A/C
When a conductor is moved back and forth in a magnetic field, the flow of
current in the conductor will change direction as often as the physical
motion of the conductor changes direction. Several devices generating
electricity operate on this principle, producing an oscillating form of
current called alternating current. Alternating current has several valuable
characteristics, as compared to direct current, and is generally used as a
source of electric power, both for industrial installations and in the home.
The most important practical characteristic of alternating current is that
the voltage or the current may be changed to almost any value desired by
means of a simple electromagnetic device called a transformer. When an
alternating current passes through a coil of wire, the magnetic field about
the coil expands and collapses and then expands in a field of opposite
POLARITY and again collapses.
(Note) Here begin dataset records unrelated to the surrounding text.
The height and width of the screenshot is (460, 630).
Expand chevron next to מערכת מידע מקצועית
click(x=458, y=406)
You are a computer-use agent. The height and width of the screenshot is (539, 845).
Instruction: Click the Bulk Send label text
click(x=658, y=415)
If another conductor or coil of wire is placed
in the magnetic field of the first coil, but not in direct electric
connection with it, the movement of the magnetic field induces an
alternating current in the second coil. If the second coil has a larger
number of turns than the first, the voltage induced in the second coil will
be larger than the voltage in the first, because the field is acting on a
greater number of individual conductors. Conversely, if the number of turns
in the second coil is smaller, the secondary, or induced, voltage will be
smaller than the primary voltage.
The action of a transformer makes possible the economical transmission of
electric power over long distances. If 200,000 watts of power is supplied to
a power line, it may be equally well supplied by a potential of 200,000 V
and a current of 1 amp or by a potential of 2000 V and a current of 100 amp,
because power is equal to the product of voltage and current. The power lost
in the line through heating is equal to the square of the current times the
resistance. Thus, if the resistance of the line is 10 ohms, the loss on the
200,000 V line will be 10 watts, whereas the loss on the 2000 V line will be
100,000 watts, or half the available power. See Electric Power Systems.
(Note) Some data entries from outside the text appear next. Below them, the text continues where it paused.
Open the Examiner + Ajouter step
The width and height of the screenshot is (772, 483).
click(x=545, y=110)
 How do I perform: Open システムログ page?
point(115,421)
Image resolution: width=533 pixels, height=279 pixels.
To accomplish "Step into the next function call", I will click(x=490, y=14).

The magnetic field about a coil in an AC circuit is constantly changing, and
the coil constantly impedes the flow of current in the circuit, because of
the quality of the inductance mentioned above. The relationship between the
voltage impressed on an ideal coil (that is, a coil having no resistance)
and the current flowing in the ideal coil is such that the current is at a
zero value when the voltage is at a maximum, and the current is at a maximum
when the voltage is at zero. Furthermore, the changing magnetic field
induces a potential difference in the coil that is equal in magnitude and
opposite in direction to the impressed potential difference. In practice,
coils always exhibit resistance and capacitance as well as inductance.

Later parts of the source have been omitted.